LESETEXT:
################
Geldpolitik

Brasiliens Notenbank schaltet hoch

Die Währungshüter erhöhen den Leitzins so stark wie lange nicht. Auch künftig dürfte Brasiliens Notenbank unter den Schwellenländern voranpreschen – da sie besonders auf ihre Reputation bedacht ist.

Brasiliens Notenbank schaltet hoch

rec Frankfurt

Brasiliens Währungshüter haben aus Sorge über eine ausufernde Inflation noch einen Zinsgang höher geschaltet. Sie hoben den Leitzins am Mittwochabend (Ortszeit) um 100 Basispunkte auf 5,25% an. Es ist die kräftigste Zinserhöhung seit fast zwei Jahrzehnten und aller Voraussicht nach nicht die letzte. Denn für die Sitzung im September stellte die Zentralbank in Aussicht, den Leitzins Selic in der gleichen Größenordnung ein weiteres Mal anzuheben. Beobachter und Marktteilnehmer rechnen damit, dass es damit noch nicht getan sein wird.

Hintergrund ist der seit Monaten stärker als erwartet anziehende Inflationsdruck – eine Entwicklung, die nicht nur für Brasilien, sondern im Prinzip weltweit gilt und vor allem Zentralbanken in Schwellenländern in Zugzwang bringt. Etliche haben seit dem Frühjahr die Leitzinsen erhöht. Brasiliens Währungshüter gehen bei der geldpolitischen Straffung vergleichsweise aggressiv vor: In Summe haben sie den im Zuge der Coronakrise auf historische Tiefstände abgesenkten Leitzins um 325 Basispunkte erhöht.

Zur Begründung hieß es, eine schnellere Anpassung der Geldpolitik sei „der angemessenste Weg, um sicherzustellen, dass die Inflationserwartungen verankert bleiben“. Im Juni hatte sich das Wachstum der Verbraucherpreise in Brasilien auf 8,4% beschleunigt, Tendenz weiter steigend. Volkswirte wie David Beker von der Bank of America rechnen zwar damit, dass die Inflation angesichts der Zinserhöhungen und des nach wie vor schwächelnden Arbeitsmarktes im kommenden Jahr nachlassen wird. Doch vorerst hat sich die Teuerungsrate weit von der Zielspanne der Notenbank entfernt.
################
BEREITGESTELLTES MATERIAL:
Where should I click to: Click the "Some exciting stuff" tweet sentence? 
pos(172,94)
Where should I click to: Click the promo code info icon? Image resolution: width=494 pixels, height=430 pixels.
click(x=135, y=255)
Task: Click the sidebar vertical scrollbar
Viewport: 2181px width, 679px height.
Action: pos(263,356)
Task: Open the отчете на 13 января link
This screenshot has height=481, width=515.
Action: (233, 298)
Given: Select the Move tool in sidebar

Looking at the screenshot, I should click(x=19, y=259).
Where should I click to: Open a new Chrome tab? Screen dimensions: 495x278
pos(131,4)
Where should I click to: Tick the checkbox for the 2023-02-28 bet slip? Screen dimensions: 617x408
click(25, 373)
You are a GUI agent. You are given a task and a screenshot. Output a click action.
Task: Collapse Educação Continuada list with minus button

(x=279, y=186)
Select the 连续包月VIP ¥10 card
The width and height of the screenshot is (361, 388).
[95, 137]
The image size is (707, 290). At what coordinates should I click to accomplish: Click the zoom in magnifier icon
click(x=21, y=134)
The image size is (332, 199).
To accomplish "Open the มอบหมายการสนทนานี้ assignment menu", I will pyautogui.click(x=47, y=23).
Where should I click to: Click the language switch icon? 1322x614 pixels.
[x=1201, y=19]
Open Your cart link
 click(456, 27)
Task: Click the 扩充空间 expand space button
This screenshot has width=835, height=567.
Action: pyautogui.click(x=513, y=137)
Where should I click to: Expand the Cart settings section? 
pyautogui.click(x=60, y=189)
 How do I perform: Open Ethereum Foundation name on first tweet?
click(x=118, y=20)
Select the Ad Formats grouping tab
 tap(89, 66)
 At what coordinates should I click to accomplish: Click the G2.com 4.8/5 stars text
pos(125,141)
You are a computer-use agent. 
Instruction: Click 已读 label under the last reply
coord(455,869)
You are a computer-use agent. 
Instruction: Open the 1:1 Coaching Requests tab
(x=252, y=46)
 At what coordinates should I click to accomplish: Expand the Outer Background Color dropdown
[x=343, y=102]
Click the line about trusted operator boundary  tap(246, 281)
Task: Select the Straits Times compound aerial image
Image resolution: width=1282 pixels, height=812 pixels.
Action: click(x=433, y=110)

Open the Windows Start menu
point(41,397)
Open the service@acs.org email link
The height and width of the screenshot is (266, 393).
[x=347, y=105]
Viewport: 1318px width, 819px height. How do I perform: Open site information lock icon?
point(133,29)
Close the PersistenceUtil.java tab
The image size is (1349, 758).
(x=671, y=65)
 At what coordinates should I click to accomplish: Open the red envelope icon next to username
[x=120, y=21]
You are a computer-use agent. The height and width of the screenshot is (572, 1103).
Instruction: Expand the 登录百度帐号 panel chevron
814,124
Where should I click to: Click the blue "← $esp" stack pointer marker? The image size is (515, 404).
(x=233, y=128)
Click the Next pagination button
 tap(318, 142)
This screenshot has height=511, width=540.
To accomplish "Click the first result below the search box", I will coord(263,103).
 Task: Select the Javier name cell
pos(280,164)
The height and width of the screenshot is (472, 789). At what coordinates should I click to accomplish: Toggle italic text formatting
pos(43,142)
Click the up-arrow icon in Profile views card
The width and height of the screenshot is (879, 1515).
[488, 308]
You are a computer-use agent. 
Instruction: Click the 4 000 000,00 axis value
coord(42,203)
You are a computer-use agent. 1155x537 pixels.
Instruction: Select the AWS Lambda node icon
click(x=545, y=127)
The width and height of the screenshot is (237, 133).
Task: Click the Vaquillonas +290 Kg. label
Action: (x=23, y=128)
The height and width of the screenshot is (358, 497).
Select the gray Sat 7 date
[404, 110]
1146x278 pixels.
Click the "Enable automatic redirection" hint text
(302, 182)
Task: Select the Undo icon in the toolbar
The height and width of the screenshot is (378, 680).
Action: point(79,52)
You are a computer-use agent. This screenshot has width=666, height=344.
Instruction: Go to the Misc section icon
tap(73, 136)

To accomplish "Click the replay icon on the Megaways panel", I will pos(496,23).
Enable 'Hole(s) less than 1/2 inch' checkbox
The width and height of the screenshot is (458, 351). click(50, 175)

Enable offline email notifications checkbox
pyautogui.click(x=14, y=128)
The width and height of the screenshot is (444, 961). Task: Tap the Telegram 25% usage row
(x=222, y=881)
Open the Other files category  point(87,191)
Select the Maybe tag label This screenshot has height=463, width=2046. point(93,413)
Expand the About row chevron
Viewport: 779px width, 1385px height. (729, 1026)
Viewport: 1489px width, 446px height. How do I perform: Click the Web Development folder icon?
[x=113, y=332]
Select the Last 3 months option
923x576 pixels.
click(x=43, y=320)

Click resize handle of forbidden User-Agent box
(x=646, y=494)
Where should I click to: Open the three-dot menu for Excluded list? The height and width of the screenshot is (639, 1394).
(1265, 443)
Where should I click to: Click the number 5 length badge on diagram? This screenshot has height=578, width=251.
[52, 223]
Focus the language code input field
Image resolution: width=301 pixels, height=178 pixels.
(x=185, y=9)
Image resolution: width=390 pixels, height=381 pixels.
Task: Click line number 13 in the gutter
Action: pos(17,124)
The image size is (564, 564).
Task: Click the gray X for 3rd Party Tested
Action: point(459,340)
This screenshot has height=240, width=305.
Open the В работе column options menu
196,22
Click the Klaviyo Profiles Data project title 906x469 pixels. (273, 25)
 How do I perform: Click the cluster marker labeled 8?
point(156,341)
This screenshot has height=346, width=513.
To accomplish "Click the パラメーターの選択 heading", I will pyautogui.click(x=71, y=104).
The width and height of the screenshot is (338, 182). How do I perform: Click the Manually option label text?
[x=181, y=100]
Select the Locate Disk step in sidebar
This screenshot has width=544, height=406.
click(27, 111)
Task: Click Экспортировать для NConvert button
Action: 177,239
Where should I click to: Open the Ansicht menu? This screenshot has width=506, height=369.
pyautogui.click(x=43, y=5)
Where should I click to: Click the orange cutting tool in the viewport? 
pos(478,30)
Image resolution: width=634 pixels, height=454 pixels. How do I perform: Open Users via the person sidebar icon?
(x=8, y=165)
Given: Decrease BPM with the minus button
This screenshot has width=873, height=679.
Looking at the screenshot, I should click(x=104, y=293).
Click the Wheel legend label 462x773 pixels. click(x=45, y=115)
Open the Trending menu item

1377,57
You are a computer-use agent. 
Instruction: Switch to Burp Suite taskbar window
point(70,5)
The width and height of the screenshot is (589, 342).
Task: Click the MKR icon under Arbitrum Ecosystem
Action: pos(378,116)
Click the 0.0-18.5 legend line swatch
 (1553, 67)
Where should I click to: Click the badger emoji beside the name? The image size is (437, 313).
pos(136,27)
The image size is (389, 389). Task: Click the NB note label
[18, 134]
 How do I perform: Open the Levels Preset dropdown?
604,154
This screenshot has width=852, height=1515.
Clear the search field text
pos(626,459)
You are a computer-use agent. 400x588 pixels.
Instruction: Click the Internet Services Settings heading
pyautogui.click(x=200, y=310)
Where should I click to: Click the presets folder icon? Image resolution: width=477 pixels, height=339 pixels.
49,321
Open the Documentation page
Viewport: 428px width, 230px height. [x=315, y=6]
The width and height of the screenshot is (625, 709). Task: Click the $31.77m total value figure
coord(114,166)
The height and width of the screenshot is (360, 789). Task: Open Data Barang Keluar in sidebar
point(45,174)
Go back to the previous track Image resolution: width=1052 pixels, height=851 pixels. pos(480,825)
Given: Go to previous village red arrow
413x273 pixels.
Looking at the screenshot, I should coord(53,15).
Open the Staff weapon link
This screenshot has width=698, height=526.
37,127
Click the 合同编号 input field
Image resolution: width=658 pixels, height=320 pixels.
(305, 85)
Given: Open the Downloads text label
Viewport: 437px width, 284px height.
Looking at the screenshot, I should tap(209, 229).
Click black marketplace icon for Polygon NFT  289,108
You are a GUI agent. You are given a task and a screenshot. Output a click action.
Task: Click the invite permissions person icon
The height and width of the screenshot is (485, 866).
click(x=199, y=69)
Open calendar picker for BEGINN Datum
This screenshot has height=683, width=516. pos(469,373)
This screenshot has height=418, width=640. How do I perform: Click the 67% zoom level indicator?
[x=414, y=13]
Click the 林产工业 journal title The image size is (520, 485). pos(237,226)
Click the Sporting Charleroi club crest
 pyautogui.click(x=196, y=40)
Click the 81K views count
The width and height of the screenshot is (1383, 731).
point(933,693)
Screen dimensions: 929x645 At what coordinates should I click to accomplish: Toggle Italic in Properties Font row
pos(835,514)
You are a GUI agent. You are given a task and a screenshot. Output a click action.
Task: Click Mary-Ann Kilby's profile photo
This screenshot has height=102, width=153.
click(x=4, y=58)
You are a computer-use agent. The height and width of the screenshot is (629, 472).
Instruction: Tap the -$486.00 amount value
################
AUFGABEN UND ÜBUNGEN:
(a) Auf welchen Wert hob Brasiliens Notenbank laut dem Lesetext über Brasiliens Notenbank den Leitzins am Mittwochabend an?
(b) Setzen Sie den Lesetext über Brasiliens Notenbank im Anschluss an seinen letzten Satz fort.

ERWARTETE LÖSUNGEN:
(a) Auf 5,25%.

(b)
Der von der Regierung besetzte nationale Währungsrat hat das Inflationsziel sukzessive abgesenkt. Bis 2024 geht der Zielwert schrittweise von ursprünglich 4,5% über aktuell 3,75% auf 3% zurück, samt einem Toleranzband von 1,5 Prozentpunkten nach unten und oben. DZ-Bank-Analyst Stefan Grothaus konstatierte unlängst: „Mit den niedrigen Inflationsraten von 2017 bis 2020 hatte sich die Banco Central do Brasil eine gewisse Reputation aufgebaut, und so wird ihr weiterhin zugetraut, die Vorgaben perspektivisch zu erreichen.“

Die Währungshüter sind offenbar bestrebt, keinerlei Zweifel an ihrer hinzugewonnenen Glaubwürdigkeit aufkommen zu lassen. Weitere Zinserhöhungen bis auf 7%, so die derzeitige Konsenserwartung an den Finanzmärkten, dürften folgen. Das dürfte zwar etwas Wachstum kosten. Doch Brasiliens Regierung hat fiskalpolitisch so stark zugelangt wie kein anderes Schwellenland, um die Folgen der Coronakrise zu begrenzen. Zudem sind Restriktionen gefallen, weil sich die Infektionslage gebessert hat und die Impfkampagne vorankommt. Das kommt der Konjunktur zugute und verringert den Druck, die Zinsen niedrig zu halten.

Wesentlicher Unsicherheitsfaktor bleibt die fragile politische Lage: Ökonomen rechnen damit, dass es im Vorfeld der für Oktober 2022 angesetzten Präsidentschaftswahl zu stärkeren Ausschlägen an den Finanzmärkten kommen kann. Gerät in der Folge die Landeswährung Real unter Druck, könnte dies den Inflationsdruck weiter erhöhen. Die Zentralbank wird also unvermindert in Alarmbereitschaft bleiben.